══ TESTO FORNITO

Il tutto mentre povertà e cambiamenti climatici pongono sfide finanziarie altissime. Secondo lo studio condotto da un gruppo di esperti per conto del G20 nel 2023, da qui al 2030 il Sud del mondo (Cina esclusa) ha bisogno ogni anno di investimenti pari a 5.400 miliardi di dollari, di cui 3mila per affrontare la crisi climatica e 2.400 per combattere la miseria. Ciò nonostante nel 2023 i governi del Sud hanno speso per il servizio del debito 12 volte e mezzo in più di quanto non abbiano speso per difendersi dai cambiamenti climatici.
A causa dei loro crediti, i Paesi ricchi contribuiscono pesantemente a questo tipo di dirottamento, ed è per questo che la parte più sensibile della società civile insiste affinché vengano annullati almeno i crediti vantati verso i Paesi più poveri. In tutto una settantina di nazioni, che secondo i dati forniti dalla Banca Mondiale detengono collettivamente un debito verso l’estero di 1.100 miliardi di dollari, che nel 2023 ha comportato l’esborso di 96,2 miliardi, di cui 34,6 per interessi. Un esborso che compromette qualsiasi possibilità di sviluppo. considerato che corrisponde al 16% degli introiti delle loro esportazioni.

════

» DOMANDE:
**a)** Ricopia parola per parola il brano sul debito del Sud del mondo da "A causa dei" fino a "delle loro esportazioni." compreso.
**b)** Per ciascuna affermazione indica se concorda con il brano sul debito del Sud del mondo, rispondendo sì o no e citando alla lettera le parole decisive del brano. (i) Secondo lo studio svolto per il G20, il Sud del mondo (Cina esclusa) ha bisogno ogni anno di 3mila miliardi di dollari per affrontare la crisi climatica. (ii) Nel 2023 l'esborso per il debito estero dei Paesi più poveri ha superato i 100 miliardi di dollari. (iii) I dati sul debito estero dei Paesi più poveri provengono dallo studio condotto per il G20.
**c)** Prosegui il brano sul debito del Sud del mondo a partire dall'ultima frase riportata.

══ VOCI FORNITE

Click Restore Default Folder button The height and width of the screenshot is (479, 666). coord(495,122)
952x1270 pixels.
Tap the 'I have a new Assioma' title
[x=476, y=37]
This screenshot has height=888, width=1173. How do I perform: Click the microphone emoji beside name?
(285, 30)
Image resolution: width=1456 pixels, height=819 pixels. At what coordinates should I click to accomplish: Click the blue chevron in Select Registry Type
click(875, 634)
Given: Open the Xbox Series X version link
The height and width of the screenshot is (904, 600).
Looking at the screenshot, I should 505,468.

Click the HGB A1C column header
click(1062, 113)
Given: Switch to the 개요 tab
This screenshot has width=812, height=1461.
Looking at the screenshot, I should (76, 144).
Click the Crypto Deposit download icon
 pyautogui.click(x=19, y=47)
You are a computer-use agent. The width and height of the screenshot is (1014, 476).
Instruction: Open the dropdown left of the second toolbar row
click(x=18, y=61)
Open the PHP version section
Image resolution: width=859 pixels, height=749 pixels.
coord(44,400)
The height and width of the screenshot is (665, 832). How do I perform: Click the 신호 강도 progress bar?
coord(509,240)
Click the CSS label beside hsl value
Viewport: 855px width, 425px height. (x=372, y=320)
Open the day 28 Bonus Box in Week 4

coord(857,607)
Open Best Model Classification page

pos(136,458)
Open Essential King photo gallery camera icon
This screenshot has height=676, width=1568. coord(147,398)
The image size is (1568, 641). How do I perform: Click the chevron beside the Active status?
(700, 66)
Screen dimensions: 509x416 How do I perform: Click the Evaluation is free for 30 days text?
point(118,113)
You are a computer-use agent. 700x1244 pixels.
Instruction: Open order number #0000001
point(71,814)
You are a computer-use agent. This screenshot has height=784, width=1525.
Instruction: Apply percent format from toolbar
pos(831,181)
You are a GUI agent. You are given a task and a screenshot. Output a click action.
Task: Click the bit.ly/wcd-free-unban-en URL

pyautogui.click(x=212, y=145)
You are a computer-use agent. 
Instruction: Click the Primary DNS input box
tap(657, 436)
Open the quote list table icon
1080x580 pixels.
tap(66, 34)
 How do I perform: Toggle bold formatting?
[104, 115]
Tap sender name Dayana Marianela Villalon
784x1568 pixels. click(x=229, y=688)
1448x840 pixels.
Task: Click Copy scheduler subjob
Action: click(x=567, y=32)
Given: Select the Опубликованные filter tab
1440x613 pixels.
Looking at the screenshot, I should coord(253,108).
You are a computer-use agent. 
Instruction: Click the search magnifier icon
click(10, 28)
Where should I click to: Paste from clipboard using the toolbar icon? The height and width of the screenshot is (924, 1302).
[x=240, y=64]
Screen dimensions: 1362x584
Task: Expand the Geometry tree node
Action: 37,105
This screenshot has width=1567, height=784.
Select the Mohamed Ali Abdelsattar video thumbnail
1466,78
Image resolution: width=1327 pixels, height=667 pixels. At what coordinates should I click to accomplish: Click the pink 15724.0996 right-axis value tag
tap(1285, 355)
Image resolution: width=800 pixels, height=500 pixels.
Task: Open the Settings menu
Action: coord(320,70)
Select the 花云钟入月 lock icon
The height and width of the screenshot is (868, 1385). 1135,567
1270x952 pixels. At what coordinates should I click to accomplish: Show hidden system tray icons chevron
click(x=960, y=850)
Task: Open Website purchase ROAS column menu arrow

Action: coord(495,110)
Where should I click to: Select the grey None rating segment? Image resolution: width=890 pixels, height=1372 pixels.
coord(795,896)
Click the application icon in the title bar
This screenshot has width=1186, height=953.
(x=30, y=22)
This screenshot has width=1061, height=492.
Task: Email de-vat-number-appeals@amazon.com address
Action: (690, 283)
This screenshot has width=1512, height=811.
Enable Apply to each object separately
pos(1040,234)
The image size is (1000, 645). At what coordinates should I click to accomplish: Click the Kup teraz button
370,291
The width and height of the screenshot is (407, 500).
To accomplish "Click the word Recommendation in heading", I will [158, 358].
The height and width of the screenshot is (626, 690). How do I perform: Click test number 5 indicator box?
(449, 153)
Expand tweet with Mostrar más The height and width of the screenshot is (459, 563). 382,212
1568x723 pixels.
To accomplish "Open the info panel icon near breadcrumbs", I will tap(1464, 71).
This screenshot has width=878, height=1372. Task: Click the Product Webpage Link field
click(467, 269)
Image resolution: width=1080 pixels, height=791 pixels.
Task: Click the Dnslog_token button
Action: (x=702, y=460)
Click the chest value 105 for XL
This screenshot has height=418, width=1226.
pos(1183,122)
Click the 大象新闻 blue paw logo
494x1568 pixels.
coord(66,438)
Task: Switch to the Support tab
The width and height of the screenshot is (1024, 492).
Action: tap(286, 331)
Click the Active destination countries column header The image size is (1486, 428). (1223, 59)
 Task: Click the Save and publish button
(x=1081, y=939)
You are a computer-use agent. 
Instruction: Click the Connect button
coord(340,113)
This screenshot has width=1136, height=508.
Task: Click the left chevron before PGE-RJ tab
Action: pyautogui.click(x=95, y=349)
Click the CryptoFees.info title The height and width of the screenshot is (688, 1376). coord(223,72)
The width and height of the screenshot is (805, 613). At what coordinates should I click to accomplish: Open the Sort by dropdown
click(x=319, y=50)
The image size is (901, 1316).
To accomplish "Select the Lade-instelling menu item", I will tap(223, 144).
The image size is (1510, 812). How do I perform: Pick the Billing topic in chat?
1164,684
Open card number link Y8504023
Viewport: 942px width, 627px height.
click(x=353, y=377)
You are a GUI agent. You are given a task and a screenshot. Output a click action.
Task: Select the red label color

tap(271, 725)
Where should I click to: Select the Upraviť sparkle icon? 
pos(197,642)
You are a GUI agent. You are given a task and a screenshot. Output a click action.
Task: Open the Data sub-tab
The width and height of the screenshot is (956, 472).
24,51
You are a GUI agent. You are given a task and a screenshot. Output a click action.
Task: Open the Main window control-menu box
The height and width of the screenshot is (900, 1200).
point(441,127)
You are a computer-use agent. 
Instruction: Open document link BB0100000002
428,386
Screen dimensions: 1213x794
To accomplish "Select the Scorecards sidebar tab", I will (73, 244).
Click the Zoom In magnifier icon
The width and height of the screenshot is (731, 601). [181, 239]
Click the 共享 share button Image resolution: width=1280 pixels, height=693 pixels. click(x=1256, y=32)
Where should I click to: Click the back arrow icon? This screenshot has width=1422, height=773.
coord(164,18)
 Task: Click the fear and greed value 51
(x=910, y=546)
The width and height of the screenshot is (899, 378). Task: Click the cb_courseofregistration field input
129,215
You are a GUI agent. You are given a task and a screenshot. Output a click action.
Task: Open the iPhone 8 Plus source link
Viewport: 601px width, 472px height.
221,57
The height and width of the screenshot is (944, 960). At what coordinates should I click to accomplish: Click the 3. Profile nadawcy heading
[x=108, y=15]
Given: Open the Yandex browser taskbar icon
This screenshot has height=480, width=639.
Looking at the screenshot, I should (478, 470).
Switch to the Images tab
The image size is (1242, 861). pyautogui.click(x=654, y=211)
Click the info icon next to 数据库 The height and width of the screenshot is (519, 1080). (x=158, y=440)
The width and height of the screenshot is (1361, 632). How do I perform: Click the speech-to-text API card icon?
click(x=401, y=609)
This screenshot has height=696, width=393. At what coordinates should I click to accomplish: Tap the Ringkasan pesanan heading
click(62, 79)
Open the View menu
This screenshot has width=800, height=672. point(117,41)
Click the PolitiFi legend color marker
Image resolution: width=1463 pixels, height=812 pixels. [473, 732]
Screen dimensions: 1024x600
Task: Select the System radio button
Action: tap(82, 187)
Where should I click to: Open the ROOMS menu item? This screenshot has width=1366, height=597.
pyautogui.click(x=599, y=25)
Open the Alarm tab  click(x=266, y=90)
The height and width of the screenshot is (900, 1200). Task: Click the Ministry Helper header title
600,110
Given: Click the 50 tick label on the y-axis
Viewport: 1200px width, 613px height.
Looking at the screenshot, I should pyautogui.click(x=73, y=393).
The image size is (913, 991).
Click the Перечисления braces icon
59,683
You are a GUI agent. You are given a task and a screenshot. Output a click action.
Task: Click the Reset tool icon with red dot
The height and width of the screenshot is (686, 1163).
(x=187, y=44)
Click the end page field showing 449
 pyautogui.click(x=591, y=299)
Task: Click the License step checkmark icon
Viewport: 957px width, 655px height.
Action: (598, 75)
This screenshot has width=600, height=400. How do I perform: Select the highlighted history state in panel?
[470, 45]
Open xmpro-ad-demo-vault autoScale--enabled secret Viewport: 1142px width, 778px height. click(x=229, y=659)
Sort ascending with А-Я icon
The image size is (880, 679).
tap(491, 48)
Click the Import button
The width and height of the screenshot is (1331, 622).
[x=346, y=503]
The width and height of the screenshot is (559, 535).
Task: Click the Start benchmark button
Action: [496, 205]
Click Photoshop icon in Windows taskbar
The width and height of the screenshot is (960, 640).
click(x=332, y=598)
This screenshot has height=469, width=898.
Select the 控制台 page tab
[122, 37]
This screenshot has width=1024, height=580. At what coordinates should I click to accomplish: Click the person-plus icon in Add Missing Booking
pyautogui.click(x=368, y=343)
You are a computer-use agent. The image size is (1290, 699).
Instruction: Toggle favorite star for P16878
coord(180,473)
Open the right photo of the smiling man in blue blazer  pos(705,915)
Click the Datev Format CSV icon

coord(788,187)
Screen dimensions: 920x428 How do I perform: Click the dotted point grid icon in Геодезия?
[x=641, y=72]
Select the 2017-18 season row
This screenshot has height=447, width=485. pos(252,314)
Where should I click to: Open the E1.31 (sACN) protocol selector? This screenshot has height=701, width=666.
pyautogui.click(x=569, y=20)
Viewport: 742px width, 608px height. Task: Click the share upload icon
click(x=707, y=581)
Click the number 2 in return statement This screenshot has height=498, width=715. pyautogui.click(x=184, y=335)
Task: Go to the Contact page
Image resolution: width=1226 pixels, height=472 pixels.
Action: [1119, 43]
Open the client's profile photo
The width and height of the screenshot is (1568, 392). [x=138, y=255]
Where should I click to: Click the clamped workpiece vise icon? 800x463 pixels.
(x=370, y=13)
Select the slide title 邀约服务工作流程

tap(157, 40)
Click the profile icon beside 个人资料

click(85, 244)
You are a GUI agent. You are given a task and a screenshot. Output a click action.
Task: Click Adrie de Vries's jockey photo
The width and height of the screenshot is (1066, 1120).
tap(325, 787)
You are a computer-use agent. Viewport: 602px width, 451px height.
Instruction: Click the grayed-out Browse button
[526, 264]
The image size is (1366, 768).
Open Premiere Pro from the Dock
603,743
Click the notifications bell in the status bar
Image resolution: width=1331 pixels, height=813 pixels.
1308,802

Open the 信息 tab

════

» RISULTATI:
**a)**
A causa dei loro crediti, i Paesi ricchi contribuiscono pesantemente a questo tipo di dirottamento, ed è per questo che la parte più sensibile della società civile insiste affinché vengano annullati almeno i crediti vantati verso i Paesi più poveri. In tutto una settantina di nazioni, che secondo i dati forniti dalla Banca Mondiale detengono collettivamente un debito verso l’estero di 1.100 miliardi di dollari, che nel 2023 ha comportato l’esborso di 96,2 miliardi, di cui 34,6 per interessi. Un esborso che compromette qualsiasi possibilità di sviluppo. considerato che corrisponde al 16% degli introiti delle loro esportazioni.

**b)**
(i) Sì: "di cui 3mila per affrontare la crisi climatica".
(ii) No: "ha comportato l’esborso di 96,2 miliardi".
(iii) No: "secondo i dati forniti dalla Banca Mondiale".

**c)**
La richiesta di annullamento del debito è sostenuta dal fatto che, se guardiamo bene, non è il Sud bensì il Nord a essere debitore. Un debito formato nel tempo da secoli di oppressione e mal-sviluppo, che ha provocato danni sociali e ambientali altissimi al Sud del mondo, fra cui la fragilità economica che oggi lo costringe ad indebitarsi. Un concetto che Papa Francesco ha espresso chiaramente nel suo discorso tenuto il 1° gennaio 2025 in occasione della 58° giornata dedicata alla pace: «Debito estero e debito ecologico sono due facce della stessa medaglia, figli della stessa logica di sfruttamento che ha portato alla crisi del debito. Nello spirito di questo Anno Giubilare, sollecito la comunità internazionale a lavorare per l’annullamento del debito estero come riconoscimento del debito ecologico esistente fra Nord e Sud del mondo. Un appello di solidarietà che è prima di tutto un’esigenza di giustizia».